What this task involves: Below is a block of data; give all of it again word for word.

Records for the task:
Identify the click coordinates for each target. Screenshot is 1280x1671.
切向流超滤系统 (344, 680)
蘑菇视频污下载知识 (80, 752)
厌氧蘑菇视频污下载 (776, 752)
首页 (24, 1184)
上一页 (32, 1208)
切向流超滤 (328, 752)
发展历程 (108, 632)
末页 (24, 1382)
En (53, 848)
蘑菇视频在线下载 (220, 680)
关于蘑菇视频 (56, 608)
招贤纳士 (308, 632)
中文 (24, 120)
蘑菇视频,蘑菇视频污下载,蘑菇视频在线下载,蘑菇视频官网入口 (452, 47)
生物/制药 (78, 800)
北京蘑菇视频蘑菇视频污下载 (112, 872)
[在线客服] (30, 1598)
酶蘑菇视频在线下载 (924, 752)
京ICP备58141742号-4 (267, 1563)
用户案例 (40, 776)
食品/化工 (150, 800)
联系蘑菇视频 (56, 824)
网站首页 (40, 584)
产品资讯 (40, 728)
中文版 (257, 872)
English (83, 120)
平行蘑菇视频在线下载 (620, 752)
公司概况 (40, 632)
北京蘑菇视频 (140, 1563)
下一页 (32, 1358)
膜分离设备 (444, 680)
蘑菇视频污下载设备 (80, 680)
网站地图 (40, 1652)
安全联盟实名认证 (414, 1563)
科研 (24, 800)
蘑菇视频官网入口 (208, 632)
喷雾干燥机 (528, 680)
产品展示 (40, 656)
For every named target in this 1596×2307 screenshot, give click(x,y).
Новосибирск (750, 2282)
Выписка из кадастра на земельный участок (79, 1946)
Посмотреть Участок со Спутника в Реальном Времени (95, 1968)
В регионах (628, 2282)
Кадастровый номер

Answer to the exercise:
Identify the click coordinates for each target. Screenshot is 1280x1671.
切向流超滤系统 (344, 680)
蘑菇视频污下载知识 (80, 752)
厌氧蘑菇视频污下载 (776, 752)
首页 (24, 1184)
上一页 (32, 1208)
切向流超滤 (328, 752)
发展历程 (108, 632)
末页 (24, 1382)
En (53, 848)
蘑菇视频在线下载 (220, 680)
关于蘑菇视频 (56, 608)
招贤纳士 (308, 632)
中文 (24, 120)
蘑菇视频,蘑菇视频污下载,蘑菇视频在线下载,蘑菇视频官网入口 (452, 47)
生物/制药 (78, 800)
北京蘑菇视频蘑菇视频污下载 (112, 872)
[在线客服] (30, 1598)
酶蘑菇视频在线下载 (924, 752)
京ICP备58141742号-4 (267, 1563)
用户案例 (40, 776)
食品/化工 (150, 800)
联系蘑菇视频 (56, 824)
网站首页 (40, 584)
产品资讯 (40, 728)
中文版 (257, 872)
English (83, 120)
平行蘑菇视频在线下载 (620, 752)
公司概况 (40, 632)
北京蘑菇视频 (140, 1563)
下一页 (32, 1358)
膜分离设备 (444, 680)
蘑菇视频污下载设备 (80, 680)
网站地图 (40, 1652)
安全联盟实名认证 (414, 1563)
科研 (24, 800)
蘑菇视频官网入口 (208, 632)
喷雾干燥机 (528, 680)
产品展示 (40, 656)
For every named target in this 1596×2307 screenshot, give click(x,y).
Новосибирск (750, 2282)
Выписка из кадастра на земельный участок (79, 1946)
Посмотреть Участок со Спутника в Реальном Времени (95, 1968)
В регионах (628, 2282)
Кадастровый номер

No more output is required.